§ ASSIGNMENT
From the entries, copy each line that includes "icon".

§ INPUT RECORDS
*** Block opens ***
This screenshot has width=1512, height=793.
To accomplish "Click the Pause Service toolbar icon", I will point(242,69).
*** Block closes ***
*** Block opens ***
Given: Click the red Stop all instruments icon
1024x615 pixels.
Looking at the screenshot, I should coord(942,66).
*** Block closes ***
*** Block opens ***
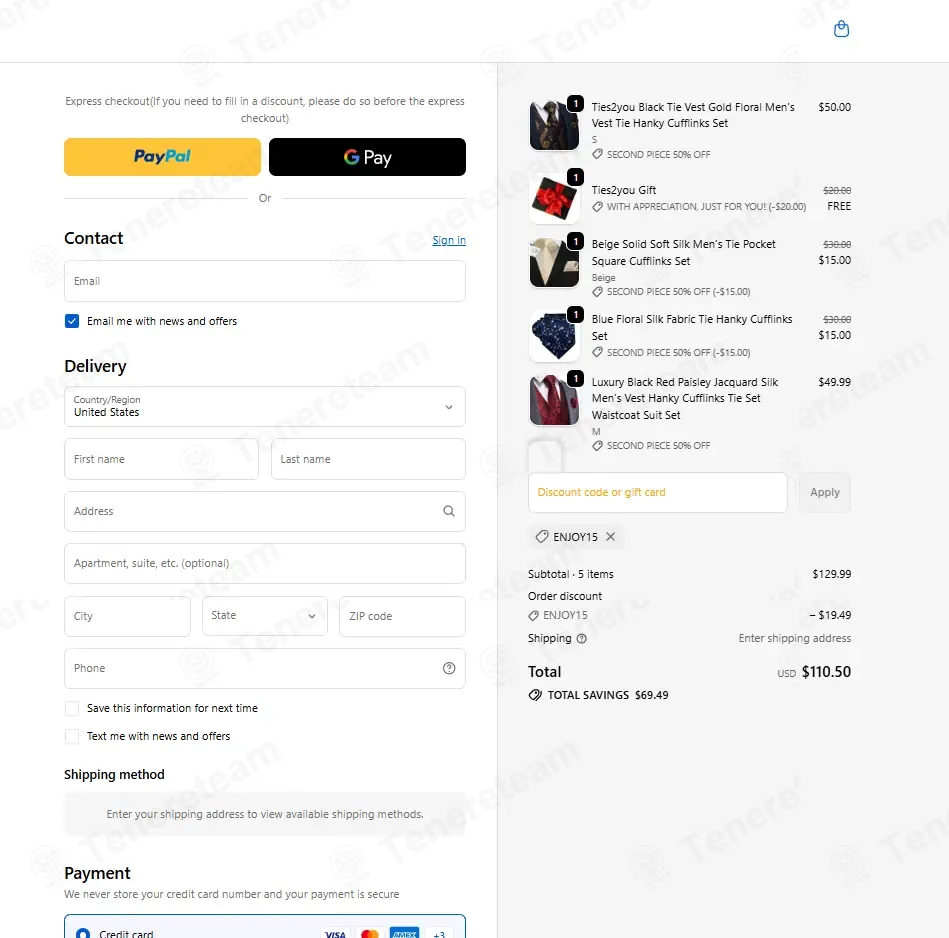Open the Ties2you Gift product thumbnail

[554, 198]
*** Block closes ***
§ WRITTEN SOLUTION
To accomplish "Click the Pause Service toolbar icon", I will point(242,69).
Given: Click the red Stop all instruments icon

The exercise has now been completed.